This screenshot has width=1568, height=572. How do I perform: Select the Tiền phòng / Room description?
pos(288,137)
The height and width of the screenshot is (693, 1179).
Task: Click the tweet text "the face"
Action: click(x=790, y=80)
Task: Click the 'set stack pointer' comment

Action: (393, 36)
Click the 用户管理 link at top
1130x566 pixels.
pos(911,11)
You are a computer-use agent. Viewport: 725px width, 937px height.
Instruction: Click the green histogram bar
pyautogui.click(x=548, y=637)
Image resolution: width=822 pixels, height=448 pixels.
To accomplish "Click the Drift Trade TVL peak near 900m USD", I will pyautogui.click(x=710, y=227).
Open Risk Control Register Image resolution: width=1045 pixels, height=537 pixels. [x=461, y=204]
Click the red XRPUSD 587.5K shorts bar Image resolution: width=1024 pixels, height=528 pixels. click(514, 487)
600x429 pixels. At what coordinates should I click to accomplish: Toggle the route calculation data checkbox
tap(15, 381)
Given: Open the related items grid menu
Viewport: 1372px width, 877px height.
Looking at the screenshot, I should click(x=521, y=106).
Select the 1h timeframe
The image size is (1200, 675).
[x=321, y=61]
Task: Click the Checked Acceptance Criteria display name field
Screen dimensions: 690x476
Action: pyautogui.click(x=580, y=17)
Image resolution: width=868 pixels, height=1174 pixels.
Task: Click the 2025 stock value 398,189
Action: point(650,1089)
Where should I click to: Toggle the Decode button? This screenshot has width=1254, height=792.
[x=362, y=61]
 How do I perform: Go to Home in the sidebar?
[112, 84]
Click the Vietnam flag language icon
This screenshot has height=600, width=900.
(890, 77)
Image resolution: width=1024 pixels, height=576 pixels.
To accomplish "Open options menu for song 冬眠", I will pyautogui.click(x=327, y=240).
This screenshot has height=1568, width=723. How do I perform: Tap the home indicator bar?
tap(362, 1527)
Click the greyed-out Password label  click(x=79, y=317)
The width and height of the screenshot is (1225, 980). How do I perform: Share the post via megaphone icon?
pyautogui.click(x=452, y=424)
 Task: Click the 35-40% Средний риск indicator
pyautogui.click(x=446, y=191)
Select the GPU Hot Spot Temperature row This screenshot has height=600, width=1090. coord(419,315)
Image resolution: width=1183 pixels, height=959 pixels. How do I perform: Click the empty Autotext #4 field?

——

- Task brief
Write out the lines of the records exactly, starting at the one holding "The image size is (1200, 675)." and ending with the last line, and include no others.

- Task response
The image size is (1200, 675).
[x=321, y=61]
Task: Click the Checked Acceptance Criteria display name field
Screen dimensions: 690x476
Action: pyautogui.click(x=580, y=17)
Image resolution: width=868 pixels, height=1174 pixels.
Task: Click the 2025 stock value 398,189
Action: point(650,1089)
Where should I click to: Toggle the Decode button? This screenshot has width=1254, height=792.
[x=362, y=61]
 How do I perform: Go to Home in the sidebar?
[112, 84]
Click the Vietnam flag language icon
This screenshot has height=600, width=900.
(890, 77)
Image resolution: width=1024 pixels, height=576 pixels.
To accomplish "Open options menu for song 冬眠", I will pyautogui.click(x=327, y=240).
This screenshot has height=1568, width=723. How do I perform: Tap the home indicator bar?
tap(362, 1527)
Click the greyed-out Password label  click(x=79, y=317)
The width and height of the screenshot is (1225, 980). How do I perform: Share the post via megaphone icon?
pyautogui.click(x=452, y=424)
 Task: Click the 35-40% Средний риск indicator
pyautogui.click(x=446, y=191)
Select the GPU Hot Spot Temperature row This screenshot has height=600, width=1090. coord(419,315)
Image resolution: width=1183 pixels, height=959 pixels. How do I perform: Click the empty Autotext #4 field?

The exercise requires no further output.